With his Aliko Dangote Foundation, he set out on a mission to help. In Kano, he distributed about a hundred thousand 10 kilograms bags of rice.

In Lagos, beside the BOS of Lagos, Babajide Sanwo-Olu, he let go 80,000 bags of rice. His foundation collaborated with the infrastructure of the government. From Ekiti to Zamfara, many households eat because he refused to dine alone in his halo of plenty. Not the Lazarus and rich man scenario. No ulcerous sore oozed under a table of majesty dropping crumbs from a spread where peacocks fed fat and drank in between burps of flatulence.

Sometimes we distinguish charity and philanthropy, but Dangote’s act is charity within philanthropy, if we define charity as an impulse and philanthropy as corporate. We always imagine the rich in their garish splendour, in fables of car, food, wine, clothes, private jets, et al.

But a wealthy man who does not think of the society is what in my childhood days in Warri we called “money miss road.” In his novel, The Portrait of a Lady, Henry James describes rich people as those who have enough money to “meet the requirements of their imagination.” Why is it that the federal government revealed that we have a lot of idle billions in Nigerian banks? Especially in dollars. Yet the naira was plummeting and the rich were gloating.

It is where capitalism lost its conscience. A capitalism that disdains the poor is suicidal. It is lumbering towards a storm. Droplets of poison drip into its golden bowl. It was its rabid hour that gave birth to Karl Marx and the Russian revolutions in early part of the 20th century. It was the failure of socialism to recalibrate itself in the world of ideas that allowed capitalism to refresh itself by borrowing from socialism. This resulted in the welfare state. So, in spite of the self-proclamation of the eternity of liberal ideas, capitalists know that for rich men to fatten in peace and follow Thorstein Veblen’s formula of conspicuous consumption, the poor must have enough. If your mouth is busy, you cannot shout of hunger.

It is a failure of imagination of our rich that they consume with contempt. They take for granted the poor’s lack of organized system. They fail to rebel well or turn the hierarchy on its head. Some have shaken the system with a bedlam of rhetoric about revolutions. They have failed, though, because we have too many social impediments to a people’s hour in our history. The youth pockmarked its era with EndSars, a moment of generational pratfall.

A former governor told me recently that there are quite a few persons in this country with cash who are pining for ideas of what to do with them. When Warren Buffet had such a burden, he handed a lot to the Bill and Melinda Gates Foundations.
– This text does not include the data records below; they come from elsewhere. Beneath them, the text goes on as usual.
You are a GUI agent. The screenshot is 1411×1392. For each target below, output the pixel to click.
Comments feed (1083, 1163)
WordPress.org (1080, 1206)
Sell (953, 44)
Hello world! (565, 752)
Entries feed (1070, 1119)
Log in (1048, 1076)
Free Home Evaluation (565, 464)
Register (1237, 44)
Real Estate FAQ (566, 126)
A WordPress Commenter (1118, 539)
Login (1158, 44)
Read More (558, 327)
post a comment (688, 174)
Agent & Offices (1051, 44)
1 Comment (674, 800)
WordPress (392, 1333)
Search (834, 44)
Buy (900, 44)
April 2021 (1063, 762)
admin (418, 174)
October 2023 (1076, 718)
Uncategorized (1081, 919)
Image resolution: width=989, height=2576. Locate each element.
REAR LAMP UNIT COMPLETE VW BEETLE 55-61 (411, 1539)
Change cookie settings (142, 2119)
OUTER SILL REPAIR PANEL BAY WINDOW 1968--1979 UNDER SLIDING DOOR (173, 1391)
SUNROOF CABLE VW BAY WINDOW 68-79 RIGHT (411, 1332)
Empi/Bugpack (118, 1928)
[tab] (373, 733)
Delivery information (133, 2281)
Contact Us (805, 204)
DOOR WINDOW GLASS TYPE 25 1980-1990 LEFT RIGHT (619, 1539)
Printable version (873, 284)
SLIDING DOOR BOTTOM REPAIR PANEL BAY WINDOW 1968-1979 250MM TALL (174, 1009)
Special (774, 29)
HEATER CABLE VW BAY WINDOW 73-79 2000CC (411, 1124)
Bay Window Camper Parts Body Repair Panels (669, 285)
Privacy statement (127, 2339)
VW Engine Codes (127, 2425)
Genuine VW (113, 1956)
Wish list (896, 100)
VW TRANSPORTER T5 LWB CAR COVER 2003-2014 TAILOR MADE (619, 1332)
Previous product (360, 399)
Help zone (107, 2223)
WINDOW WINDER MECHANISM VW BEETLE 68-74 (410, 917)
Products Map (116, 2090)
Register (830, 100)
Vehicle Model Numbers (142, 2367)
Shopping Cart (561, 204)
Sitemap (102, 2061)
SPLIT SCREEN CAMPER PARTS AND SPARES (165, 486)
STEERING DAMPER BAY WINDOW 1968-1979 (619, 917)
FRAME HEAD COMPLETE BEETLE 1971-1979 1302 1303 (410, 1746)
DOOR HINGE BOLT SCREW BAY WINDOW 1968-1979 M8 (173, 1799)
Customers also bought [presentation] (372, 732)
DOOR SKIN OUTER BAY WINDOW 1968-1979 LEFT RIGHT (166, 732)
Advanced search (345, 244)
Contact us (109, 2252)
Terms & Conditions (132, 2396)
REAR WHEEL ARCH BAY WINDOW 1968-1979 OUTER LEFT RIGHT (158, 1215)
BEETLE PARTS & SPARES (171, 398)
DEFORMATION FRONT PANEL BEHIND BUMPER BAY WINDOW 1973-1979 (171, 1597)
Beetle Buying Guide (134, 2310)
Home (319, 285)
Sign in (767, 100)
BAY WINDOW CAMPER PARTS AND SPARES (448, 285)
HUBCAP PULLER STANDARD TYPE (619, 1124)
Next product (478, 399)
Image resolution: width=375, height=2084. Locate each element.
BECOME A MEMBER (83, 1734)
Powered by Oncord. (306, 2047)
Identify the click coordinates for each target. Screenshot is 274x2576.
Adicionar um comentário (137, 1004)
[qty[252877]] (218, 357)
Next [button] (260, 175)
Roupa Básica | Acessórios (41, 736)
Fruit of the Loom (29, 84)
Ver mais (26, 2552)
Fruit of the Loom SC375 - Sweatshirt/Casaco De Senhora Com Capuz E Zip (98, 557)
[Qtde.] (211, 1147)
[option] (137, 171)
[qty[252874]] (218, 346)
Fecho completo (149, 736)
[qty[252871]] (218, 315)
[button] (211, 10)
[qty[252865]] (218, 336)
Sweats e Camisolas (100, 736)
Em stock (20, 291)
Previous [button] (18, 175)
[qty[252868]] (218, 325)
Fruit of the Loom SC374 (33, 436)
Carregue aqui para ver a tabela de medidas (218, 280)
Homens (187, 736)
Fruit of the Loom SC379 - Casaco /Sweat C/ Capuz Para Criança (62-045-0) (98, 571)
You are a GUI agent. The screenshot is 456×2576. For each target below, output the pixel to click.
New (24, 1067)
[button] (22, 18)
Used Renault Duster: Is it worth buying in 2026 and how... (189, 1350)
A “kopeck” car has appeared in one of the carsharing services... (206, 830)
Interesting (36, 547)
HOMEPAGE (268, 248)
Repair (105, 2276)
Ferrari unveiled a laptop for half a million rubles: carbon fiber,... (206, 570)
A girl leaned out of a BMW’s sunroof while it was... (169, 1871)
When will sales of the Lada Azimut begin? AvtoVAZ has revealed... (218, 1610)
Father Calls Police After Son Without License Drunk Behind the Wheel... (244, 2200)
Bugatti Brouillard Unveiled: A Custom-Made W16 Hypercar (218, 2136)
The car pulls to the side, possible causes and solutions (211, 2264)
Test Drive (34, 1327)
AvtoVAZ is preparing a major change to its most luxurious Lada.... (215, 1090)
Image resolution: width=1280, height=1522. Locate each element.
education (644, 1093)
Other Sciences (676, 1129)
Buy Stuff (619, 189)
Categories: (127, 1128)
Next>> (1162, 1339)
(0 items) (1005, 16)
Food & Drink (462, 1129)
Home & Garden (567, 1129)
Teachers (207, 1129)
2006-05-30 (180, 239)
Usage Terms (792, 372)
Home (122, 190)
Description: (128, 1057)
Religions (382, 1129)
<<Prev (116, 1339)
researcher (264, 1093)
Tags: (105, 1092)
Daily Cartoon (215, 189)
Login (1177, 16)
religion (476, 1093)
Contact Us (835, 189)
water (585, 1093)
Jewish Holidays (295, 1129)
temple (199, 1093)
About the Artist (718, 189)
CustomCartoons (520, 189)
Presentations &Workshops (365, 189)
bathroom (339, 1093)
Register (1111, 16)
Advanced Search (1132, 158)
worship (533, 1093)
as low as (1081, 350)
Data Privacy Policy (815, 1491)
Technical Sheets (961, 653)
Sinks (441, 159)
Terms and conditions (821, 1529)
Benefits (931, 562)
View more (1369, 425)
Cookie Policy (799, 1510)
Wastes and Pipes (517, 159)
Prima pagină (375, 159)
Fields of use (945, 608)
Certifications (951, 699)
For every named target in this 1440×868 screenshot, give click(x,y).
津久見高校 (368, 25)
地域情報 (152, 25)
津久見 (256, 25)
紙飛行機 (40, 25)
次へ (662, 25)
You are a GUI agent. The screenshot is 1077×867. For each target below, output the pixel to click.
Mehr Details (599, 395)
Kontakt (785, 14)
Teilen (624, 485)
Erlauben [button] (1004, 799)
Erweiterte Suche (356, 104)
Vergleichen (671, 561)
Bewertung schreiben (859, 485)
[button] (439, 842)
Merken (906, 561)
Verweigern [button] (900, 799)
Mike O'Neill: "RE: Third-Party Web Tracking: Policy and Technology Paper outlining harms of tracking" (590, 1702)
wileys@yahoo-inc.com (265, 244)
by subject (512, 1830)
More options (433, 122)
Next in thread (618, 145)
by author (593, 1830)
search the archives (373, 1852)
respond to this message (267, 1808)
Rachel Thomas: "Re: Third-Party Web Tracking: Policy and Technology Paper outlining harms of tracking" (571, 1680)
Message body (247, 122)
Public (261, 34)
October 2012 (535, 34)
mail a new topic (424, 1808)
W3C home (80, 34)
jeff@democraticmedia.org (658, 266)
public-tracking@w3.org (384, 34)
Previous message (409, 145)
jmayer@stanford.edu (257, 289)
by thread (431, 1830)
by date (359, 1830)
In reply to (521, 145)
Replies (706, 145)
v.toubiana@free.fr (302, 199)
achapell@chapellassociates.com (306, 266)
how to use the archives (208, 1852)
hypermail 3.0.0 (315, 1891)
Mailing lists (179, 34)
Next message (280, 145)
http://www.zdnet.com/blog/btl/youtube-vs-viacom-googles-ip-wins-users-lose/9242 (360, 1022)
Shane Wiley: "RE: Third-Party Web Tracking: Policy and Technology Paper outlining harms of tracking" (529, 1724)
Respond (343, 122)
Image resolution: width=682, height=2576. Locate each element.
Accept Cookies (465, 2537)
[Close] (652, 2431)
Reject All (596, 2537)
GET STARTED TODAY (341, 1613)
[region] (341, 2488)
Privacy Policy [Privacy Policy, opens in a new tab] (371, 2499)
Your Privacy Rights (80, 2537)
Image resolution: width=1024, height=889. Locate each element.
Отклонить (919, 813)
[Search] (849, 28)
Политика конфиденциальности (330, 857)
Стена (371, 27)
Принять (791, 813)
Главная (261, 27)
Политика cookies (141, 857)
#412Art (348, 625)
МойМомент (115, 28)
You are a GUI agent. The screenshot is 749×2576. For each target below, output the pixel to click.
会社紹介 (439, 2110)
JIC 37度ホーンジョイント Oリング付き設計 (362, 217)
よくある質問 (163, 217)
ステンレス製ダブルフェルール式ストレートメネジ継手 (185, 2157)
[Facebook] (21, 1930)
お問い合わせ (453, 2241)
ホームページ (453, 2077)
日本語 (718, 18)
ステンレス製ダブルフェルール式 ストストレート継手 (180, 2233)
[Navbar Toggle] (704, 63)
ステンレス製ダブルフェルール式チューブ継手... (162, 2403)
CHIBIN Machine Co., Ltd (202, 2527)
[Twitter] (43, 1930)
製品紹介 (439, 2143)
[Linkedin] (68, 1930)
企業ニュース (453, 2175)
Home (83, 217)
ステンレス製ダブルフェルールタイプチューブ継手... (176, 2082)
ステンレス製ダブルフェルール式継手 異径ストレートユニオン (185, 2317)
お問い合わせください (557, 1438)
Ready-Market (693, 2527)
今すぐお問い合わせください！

There is so much poverty and ignorance, and want of ideas is a marker of a breed of dry-eyed and unthinking billionaires.

The idea of palliatives gave the platform to the rich. Even at that, how many take this advantage? Im moments like this, especially of crisis, the theory of government as a night watchman attracts no success. The job of government is not just to protect, but to be proactive. This is an activist moment for government. Hence, it dished out grains form reserves and inspired the governors to do so. When the president told governors to “Spend the money. Don’t spend the people,” he was keying into that activist sentiment.

Dangote has been at this for a while. He feeds 10,000 vulnerable people daily in Kano with 20,000 family sized loaves of bread. In Lagos, he feeds 12,500 daily with bread. He has partnered with Bill and Melinda Gates Foundation for polio. He has endowed business schools in universities in Kano, Zaria and Ibadan. In Lagos’ hovel of the poor known as Mushin, has benefitted from his scholarships involving about 250 indigent children.

Reports have it that costs of food have started to show signs of coming down. Eggs and rice, for instance. If charity helps a million families feed, it also helps them buy their own. Why? Because plenty of free rice will pare prices and show hoarders and smugglers that there is an alternative to crookedness. This is the market side of charity. This makes Dangote’s charity an example for all those who think that the first thing to do with their wealth is to run for political office. There are other ways to charm a crowd. Forget ego. Try kindness. Here, Dangote models with his five-star act.